**Data in this exercise:**
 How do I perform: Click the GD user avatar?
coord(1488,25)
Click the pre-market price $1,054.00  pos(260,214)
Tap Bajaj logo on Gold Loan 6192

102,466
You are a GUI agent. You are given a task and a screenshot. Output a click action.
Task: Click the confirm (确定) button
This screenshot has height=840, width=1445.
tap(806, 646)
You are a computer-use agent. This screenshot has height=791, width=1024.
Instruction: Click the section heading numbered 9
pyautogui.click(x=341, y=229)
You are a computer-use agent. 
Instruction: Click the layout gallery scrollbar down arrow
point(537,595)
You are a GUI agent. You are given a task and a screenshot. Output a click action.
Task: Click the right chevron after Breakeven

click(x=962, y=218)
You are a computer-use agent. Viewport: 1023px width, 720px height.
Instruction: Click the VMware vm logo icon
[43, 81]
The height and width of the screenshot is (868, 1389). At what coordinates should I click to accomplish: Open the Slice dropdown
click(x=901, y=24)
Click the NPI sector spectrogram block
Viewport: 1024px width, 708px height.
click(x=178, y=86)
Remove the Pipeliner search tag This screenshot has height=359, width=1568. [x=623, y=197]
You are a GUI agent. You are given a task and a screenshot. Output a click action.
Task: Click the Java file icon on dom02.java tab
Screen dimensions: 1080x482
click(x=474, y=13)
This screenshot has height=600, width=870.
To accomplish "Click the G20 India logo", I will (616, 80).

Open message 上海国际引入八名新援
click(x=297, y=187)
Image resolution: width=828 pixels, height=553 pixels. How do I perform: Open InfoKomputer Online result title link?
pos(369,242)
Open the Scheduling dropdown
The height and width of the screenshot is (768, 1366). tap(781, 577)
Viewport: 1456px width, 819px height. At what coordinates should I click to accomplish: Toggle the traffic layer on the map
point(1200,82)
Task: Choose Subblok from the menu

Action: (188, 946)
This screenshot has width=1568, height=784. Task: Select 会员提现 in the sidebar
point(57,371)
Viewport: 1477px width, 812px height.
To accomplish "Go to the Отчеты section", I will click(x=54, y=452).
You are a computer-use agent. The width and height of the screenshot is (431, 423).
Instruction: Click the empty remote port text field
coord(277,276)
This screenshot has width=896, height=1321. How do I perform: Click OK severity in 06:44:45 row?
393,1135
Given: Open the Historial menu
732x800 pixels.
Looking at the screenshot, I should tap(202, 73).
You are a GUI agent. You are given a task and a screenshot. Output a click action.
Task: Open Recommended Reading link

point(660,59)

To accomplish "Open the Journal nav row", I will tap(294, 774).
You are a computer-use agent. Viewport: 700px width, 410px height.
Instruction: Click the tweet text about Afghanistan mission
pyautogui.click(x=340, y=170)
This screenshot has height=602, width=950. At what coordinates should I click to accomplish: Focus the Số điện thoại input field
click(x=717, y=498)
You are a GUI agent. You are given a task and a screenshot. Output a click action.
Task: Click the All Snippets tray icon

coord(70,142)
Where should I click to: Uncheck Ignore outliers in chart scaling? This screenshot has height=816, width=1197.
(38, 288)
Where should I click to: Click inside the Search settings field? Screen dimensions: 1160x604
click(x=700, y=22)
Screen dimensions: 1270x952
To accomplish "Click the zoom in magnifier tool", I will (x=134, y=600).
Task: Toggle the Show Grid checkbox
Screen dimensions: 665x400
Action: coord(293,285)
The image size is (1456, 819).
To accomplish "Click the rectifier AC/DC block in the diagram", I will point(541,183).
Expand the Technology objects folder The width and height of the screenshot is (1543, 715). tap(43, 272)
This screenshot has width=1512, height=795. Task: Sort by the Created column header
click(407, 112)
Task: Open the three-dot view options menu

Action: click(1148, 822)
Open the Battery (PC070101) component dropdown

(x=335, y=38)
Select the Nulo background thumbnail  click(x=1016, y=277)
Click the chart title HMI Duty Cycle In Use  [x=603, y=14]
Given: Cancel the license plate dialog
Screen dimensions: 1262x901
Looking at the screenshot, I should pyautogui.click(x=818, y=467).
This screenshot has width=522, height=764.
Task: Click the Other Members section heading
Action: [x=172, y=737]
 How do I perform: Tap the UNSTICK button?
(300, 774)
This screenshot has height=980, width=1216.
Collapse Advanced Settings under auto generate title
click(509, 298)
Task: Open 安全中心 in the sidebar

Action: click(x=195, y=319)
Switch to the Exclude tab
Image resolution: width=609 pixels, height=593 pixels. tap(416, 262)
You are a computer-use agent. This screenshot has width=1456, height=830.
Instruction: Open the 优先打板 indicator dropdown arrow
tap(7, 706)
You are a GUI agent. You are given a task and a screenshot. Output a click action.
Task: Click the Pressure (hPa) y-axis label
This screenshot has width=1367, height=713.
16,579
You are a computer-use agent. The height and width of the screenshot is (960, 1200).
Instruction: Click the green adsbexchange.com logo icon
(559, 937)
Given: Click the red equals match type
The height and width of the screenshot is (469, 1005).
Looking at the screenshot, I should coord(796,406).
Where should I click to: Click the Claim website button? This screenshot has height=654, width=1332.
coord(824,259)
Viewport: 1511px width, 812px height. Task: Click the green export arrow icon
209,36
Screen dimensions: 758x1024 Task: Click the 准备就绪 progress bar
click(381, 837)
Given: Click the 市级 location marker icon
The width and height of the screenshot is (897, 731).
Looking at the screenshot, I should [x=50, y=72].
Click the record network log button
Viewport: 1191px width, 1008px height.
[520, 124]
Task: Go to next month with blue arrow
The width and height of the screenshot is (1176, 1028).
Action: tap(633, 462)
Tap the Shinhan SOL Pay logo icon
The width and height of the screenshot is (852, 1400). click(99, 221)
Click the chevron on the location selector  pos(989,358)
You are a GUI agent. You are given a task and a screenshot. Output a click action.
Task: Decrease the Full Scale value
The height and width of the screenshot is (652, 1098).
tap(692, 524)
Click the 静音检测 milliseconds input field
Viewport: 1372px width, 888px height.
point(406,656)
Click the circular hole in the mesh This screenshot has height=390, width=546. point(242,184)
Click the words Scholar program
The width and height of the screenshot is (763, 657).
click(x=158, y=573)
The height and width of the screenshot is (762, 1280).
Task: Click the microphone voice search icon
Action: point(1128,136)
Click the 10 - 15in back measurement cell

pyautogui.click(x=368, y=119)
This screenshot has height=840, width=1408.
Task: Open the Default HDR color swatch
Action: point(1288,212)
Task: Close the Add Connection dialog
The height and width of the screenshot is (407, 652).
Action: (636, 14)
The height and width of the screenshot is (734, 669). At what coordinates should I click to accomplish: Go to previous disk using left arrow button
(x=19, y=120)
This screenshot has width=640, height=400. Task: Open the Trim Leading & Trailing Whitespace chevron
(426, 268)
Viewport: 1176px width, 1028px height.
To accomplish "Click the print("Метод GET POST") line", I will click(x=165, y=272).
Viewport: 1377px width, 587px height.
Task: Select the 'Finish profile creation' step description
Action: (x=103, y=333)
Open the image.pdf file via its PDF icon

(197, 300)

**Set exercise:**
Print all the records above again, with every line unchanged and in the same order.

**Response to this exercise:**
 How do I perform: Click the GD user avatar?
coord(1488,25)
Click the pre-market price $1,054.00  pos(260,214)
Tap Bajaj logo on Gold Loan 6192

102,466
You are a GUI agent. You are given a task and a screenshot. Output a click action.
Task: Click the confirm (确定) button
This screenshot has height=840, width=1445.
tap(806, 646)
You are a computer-use agent. This screenshot has height=791, width=1024.
Instruction: Click the section heading numbered 9
pyautogui.click(x=341, y=229)
You are a computer-use agent. 
Instruction: Click the layout gallery scrollbar down arrow
point(537,595)
You are a GUI agent. You are given a task and a screenshot. Output a click action.
Task: Click the right chevron after Breakeven

click(x=962, y=218)
You are a computer-use agent. Viewport: 1023px width, 720px height.
Instruction: Click the VMware vm logo icon
[43, 81]
The height and width of the screenshot is (868, 1389). At what coordinates should I click to accomplish: Open the Slice dropdown
click(x=901, y=24)
Click the NPI sector spectrogram block
Viewport: 1024px width, 708px height.
click(x=178, y=86)
Remove the Pipeliner search tag This screenshot has height=359, width=1568. [x=623, y=197]
You are a GUI agent. You are given a task and a screenshot. Output a click action.
Task: Click the Java file icon on dom02.java tab
Screen dimensions: 1080x482
click(x=474, y=13)
This screenshot has height=600, width=870.
To accomplish "Click the G20 India logo", I will (616, 80).

Open message 上海国际引入八名新援
click(x=297, y=187)
Image resolution: width=828 pixels, height=553 pixels. How do I perform: Open InfoKomputer Online result title link?
pos(369,242)
Open the Scheduling dropdown
The height and width of the screenshot is (768, 1366). tap(781, 577)
Viewport: 1456px width, 819px height. At what coordinates should I click to accomplish: Toggle the traffic layer on the map
point(1200,82)
Task: Choose Subblok from the menu

Action: (188, 946)
This screenshot has width=1568, height=784. Task: Select 会员提现 in the sidebar
point(57,371)
Viewport: 1477px width, 812px height.
To accomplish "Go to the Отчеты section", I will click(x=54, y=452).
You are a computer-use agent. The width and height of the screenshot is (431, 423).
Instruction: Click the empty remote port text field
coord(277,276)
This screenshot has width=896, height=1321. How do I perform: Click OK severity in 06:44:45 row?
393,1135
Given: Open the Historial menu
732x800 pixels.
Looking at the screenshot, I should tap(202, 73).
You are a GUI agent. You are given a task and a screenshot. Output a click action.
Task: Open Recommended Reading link

point(660,59)

To accomplish "Open the Journal nav row", I will tap(294, 774).
You are a computer-use agent. Viewport: 700px width, 410px height.
Instruction: Click the tweet text about Afghanistan mission
pyautogui.click(x=340, y=170)
This screenshot has height=602, width=950. At what coordinates should I click to accomplish: Focus the Số điện thoại input field
click(x=717, y=498)
You are a GUI agent. You are given a task and a screenshot. Output a click action.
Task: Click the All Snippets tray icon

coord(70,142)
Where should I click to: Uncheck Ignore outliers in chart scaling? This screenshot has height=816, width=1197.
(38, 288)
Where should I click to: Click inside the Search settings field? Screen dimensions: 1160x604
click(x=700, y=22)
Screen dimensions: 1270x952
To accomplish "Click the zoom in magnifier tool", I will (x=134, y=600).
Task: Toggle the Show Grid checkbox
Screen dimensions: 665x400
Action: coord(293,285)
The image size is (1456, 819).
To accomplish "Click the rectifier AC/DC block in the diagram", I will point(541,183).
Expand the Technology objects folder The width and height of the screenshot is (1543, 715). tap(43, 272)
This screenshot has width=1512, height=795. Task: Sort by the Created column header
click(407, 112)
Task: Open the three-dot view options menu

Action: click(1148, 822)
Open the Battery (PC070101) component dropdown

(x=335, y=38)
Select the Nulo background thumbnail  click(x=1016, y=277)
Click the chart title HMI Duty Cycle In Use  [x=603, y=14]
Given: Cancel the license plate dialog
Screen dimensions: 1262x901
Looking at the screenshot, I should pyautogui.click(x=818, y=467).
This screenshot has width=522, height=764.
Task: Click the Other Members section heading
Action: [x=172, y=737]
 How do I perform: Tap the UNSTICK button?
(300, 774)
This screenshot has height=980, width=1216.
Collapse Advanced Settings under auto generate title
click(509, 298)
Task: Open 安全中心 in the sidebar

Action: click(x=195, y=319)
Switch to the Exclude tab
Image resolution: width=609 pixels, height=593 pixels. tap(416, 262)
You are a computer-use agent. This screenshot has width=1456, height=830.
Instruction: Open the 优先打板 indicator dropdown arrow
tap(7, 706)
You are a GUI agent. You are given a task and a screenshot. Output a click action.
Task: Click the Pressure (hPa) y-axis label
This screenshot has width=1367, height=713.
16,579
You are a computer-use agent. The height and width of the screenshot is (960, 1200).
Instruction: Click the green adsbexchange.com logo icon
(559, 937)
Given: Click the red equals match type
The height and width of the screenshot is (469, 1005).
Looking at the screenshot, I should coord(796,406).
Where should I click to: Click the Claim website button? This screenshot has height=654, width=1332.
coord(824,259)
Viewport: 1511px width, 812px height. Task: Click the green export arrow icon
209,36
Screen dimensions: 758x1024 Task: Click the 准备就绪 progress bar
click(381, 837)
Given: Click the 市级 location marker icon
The width and height of the screenshot is (897, 731).
Looking at the screenshot, I should [x=50, y=72].
Click the record network log button
Viewport: 1191px width, 1008px height.
[520, 124]
Task: Go to next month with blue arrow
The width and height of the screenshot is (1176, 1028).
Action: tap(633, 462)
Tap the Shinhan SOL Pay logo icon
The width and height of the screenshot is (852, 1400). click(99, 221)
Click the chevron on the location selector  pos(989,358)
You are a GUI agent. You are given a task and a screenshot. Output a click action.
Task: Decrease the Full Scale value
The height and width of the screenshot is (652, 1098).
tap(692, 524)
Click the 静音检测 milliseconds input field
Viewport: 1372px width, 888px height.
point(406,656)
Click the circular hole in the mesh This screenshot has height=390, width=546. point(242,184)
Click the words Scholar program
The width and height of the screenshot is (763, 657).
click(x=158, y=573)
The height and width of the screenshot is (762, 1280).
Task: Click the microphone voice search icon
Action: point(1128,136)
Click the 10 - 15in back measurement cell

pyautogui.click(x=368, y=119)
This screenshot has height=840, width=1408.
Task: Open the Default HDR color swatch
Action: point(1288,212)
Task: Close the Add Connection dialog
The height and width of the screenshot is (407, 652).
Action: (636, 14)
The height and width of the screenshot is (734, 669). At what coordinates should I click to accomplish: Go to previous disk using left arrow button
(x=19, y=120)
This screenshot has width=640, height=400. Task: Open the Trim Leading & Trailing Whitespace chevron
(426, 268)
Viewport: 1176px width, 1028px height.
To accomplish "Click the print("Метод GET POST") line", I will click(x=165, y=272).
Viewport: 1377px width, 587px height.
Task: Select the 'Finish profile creation' step description
Action: (x=103, y=333)
Open the image.pdf file via its PDF icon

(197, 300)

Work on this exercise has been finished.